Task details. Transcribe the lines below verbatim, from the first line through the line that contains "(x=1237, y=778)", both ends included.

Task data.
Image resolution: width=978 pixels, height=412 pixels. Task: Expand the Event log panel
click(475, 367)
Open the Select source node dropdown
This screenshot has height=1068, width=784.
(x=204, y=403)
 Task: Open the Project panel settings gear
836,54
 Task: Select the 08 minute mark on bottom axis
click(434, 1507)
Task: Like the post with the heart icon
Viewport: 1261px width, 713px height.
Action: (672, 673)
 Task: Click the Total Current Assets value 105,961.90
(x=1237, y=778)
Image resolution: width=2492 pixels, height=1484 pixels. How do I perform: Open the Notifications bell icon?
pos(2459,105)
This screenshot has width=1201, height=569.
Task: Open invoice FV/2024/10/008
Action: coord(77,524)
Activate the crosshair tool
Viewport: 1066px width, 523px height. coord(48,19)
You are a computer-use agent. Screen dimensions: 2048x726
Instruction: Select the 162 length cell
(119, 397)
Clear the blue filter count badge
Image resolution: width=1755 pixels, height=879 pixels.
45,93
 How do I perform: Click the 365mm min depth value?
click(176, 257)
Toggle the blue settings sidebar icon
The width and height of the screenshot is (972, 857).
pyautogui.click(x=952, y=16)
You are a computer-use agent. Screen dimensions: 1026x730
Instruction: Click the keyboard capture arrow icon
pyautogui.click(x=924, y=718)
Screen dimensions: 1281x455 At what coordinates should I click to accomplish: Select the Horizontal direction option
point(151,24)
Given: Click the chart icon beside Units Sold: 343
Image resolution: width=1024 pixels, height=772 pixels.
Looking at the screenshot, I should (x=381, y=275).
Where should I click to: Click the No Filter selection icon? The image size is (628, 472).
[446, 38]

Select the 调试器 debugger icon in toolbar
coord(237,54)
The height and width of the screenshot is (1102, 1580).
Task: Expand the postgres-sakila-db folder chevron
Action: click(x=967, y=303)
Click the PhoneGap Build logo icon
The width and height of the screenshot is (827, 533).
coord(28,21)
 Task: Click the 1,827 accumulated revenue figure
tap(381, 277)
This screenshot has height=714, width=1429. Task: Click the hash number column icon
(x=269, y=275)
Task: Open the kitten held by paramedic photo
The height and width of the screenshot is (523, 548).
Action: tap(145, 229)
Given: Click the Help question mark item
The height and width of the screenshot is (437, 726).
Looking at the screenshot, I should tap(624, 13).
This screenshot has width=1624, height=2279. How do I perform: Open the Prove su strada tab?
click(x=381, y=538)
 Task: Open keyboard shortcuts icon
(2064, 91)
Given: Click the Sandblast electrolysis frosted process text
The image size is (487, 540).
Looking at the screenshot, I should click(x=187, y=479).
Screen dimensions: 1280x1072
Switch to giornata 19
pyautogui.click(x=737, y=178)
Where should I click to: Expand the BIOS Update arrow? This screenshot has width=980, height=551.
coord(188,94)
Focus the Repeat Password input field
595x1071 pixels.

Solution to this exercise.
Image resolution: width=978 pixels, height=412 pixels. Task: Expand the Event log panel
click(475, 367)
Open the Select source node dropdown
This screenshot has height=1068, width=784.
(x=204, y=403)
 Task: Open the Project panel settings gear
836,54
 Task: Select the 08 minute mark on bottom axis
click(434, 1507)
Task: Like the post with the heart icon
Viewport: 1261px width, 713px height.
Action: (672, 673)
 Task: Click the Total Current Assets value 105,961.90
(x=1237, y=778)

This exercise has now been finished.